There are several ways of measuring the systemic exposure to a drug. Examples include comprehensive sampling of numerous time points to determine area under the concentration (AUC) time curves as well as parsimonious or limited sampling strategies such as trough (Cmin) levels, peak levels, or a combination thereof. For routine monitoring of oral drugs that are taken once or twice daily in an outpatient setting, measuring the drug concentration in a single sample collected prior to the next dose (i.e. trough level monitoring) is often the only practical option. Even during phase 2 and phase 3 trials, blood sampling is restricted and, if possible, sparse sampling strategies (e.g. trough concentrations) should be used to study PK and PK/PD. We will therefore only focus on trough level monitoring.

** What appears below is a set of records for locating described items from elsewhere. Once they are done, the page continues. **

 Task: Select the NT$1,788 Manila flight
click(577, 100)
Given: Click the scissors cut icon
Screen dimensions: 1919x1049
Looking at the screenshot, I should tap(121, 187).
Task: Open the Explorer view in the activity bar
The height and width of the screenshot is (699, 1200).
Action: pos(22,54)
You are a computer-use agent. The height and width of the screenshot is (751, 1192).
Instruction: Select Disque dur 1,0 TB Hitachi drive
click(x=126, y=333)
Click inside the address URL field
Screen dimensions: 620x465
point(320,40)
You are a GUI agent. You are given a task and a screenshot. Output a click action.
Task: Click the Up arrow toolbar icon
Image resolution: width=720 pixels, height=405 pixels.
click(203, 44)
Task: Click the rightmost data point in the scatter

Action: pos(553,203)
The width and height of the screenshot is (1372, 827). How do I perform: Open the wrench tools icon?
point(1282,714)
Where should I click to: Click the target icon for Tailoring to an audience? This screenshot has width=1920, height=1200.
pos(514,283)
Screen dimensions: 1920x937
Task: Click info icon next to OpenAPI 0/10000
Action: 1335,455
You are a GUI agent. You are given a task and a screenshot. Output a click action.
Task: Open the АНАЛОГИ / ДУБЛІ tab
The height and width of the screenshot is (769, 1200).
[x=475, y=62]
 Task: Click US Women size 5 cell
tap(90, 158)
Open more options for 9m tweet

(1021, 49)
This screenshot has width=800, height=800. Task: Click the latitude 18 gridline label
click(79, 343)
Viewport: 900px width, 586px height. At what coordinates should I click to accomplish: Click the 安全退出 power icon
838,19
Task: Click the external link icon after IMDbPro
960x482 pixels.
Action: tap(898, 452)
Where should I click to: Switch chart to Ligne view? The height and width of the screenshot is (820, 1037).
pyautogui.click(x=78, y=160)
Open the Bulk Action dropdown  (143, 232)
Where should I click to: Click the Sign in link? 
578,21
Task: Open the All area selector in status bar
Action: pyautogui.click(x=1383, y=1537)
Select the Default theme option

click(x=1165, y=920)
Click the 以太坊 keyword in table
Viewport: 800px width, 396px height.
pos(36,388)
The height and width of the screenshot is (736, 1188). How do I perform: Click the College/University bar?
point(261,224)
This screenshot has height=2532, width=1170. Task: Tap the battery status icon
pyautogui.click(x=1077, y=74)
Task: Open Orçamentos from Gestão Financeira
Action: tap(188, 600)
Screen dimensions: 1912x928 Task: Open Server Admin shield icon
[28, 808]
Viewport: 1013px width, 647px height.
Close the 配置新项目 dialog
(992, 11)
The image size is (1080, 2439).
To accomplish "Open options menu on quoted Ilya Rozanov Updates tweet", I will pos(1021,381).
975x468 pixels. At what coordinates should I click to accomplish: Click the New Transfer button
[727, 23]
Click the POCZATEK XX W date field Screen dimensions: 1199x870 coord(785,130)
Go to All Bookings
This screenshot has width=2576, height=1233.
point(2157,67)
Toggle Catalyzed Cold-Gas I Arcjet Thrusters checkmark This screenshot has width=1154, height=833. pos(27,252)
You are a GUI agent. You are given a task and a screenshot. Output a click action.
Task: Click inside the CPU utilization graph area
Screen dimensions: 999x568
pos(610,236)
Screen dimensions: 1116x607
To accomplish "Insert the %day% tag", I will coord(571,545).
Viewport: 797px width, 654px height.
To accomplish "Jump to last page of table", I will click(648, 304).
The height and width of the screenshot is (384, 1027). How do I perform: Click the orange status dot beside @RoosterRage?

The relationship between a trough level and the systemic exposure, as determined by area under the concentration (AUC) time curves, can often be obtained from phase 1 and phase 2 clinical studies.8–10 Although most early-phase trials collect the data to derive this correlation, it may not be explicitly reported. Using phase 1 and 2 study data, one can get a reasonable idea if trough level monitoring could be used as a proxy for the more comprehensive AUC analysis. It is important to keep in mind that a clinical drug development PK study is usually much more controlled in terms of drug intake and sample collection than routine patient care and that parameters obtained in such studies may not translate to real world patients. Therefore, there may be added value from assessing the relationship between trough levels and AUC in a patient care setting. Factors that may confound the relationship between Cminand AUC include PK drug-drug interactions, alterations in PK as a result of (auto-)induction, and inhibition of metabolizing enzymes and transporters, as well as inaccuracies in determining the triad of time of drug intake, time of sample collection, and half-life of a drug. All components of this triad are relevant for an accurate assessment of the systemic exposure and all may differ from patient to patient.11 Nevertheless, it is intriguing that less-than-perfect correlation between trough levels and systemic exposure can still be useful for assessing systemic exposure. Indeed, even for some of the most monitored drugs that utilize trough levels, such as cyclosporine and tacrolimus, the correlation coefficient between trough levels and systemic exposure is in the 0.7-0.8 range.12,13
For effective TDM, in addition to being able to measure systemic exposure (e.g. trough levels), one must also be able to predict how changes in dosing will change the drug exposure. Consequently, the dose-exposure relationships must be well-characterized. To this end, serial sampling of drug exposure in the same individual over time provides crucial information and should be incorporated into precision dosing studies whenever possible.14 First, it enables evaluation of intra-individual exposure variability over time. This helps estimate how well the systemic exposure can be predicted from dose alterations. Second, it improves estimation of the total systemic exposure over the course of treatment. Finally, it allows for determination of additional parameters, such as the maximum or minimum blood drug concentrations, which may also be relevant for predicting drug efficacy, resistance, and toxicity.
The inter- and intra-individual PK variability and the strength of correlation between trough levels and AUC are important considerations for calculation of sample sizes in clinical studies. These parameters should guide not only the number of study participants but also the number of samples per individual as well as the sampling frequency.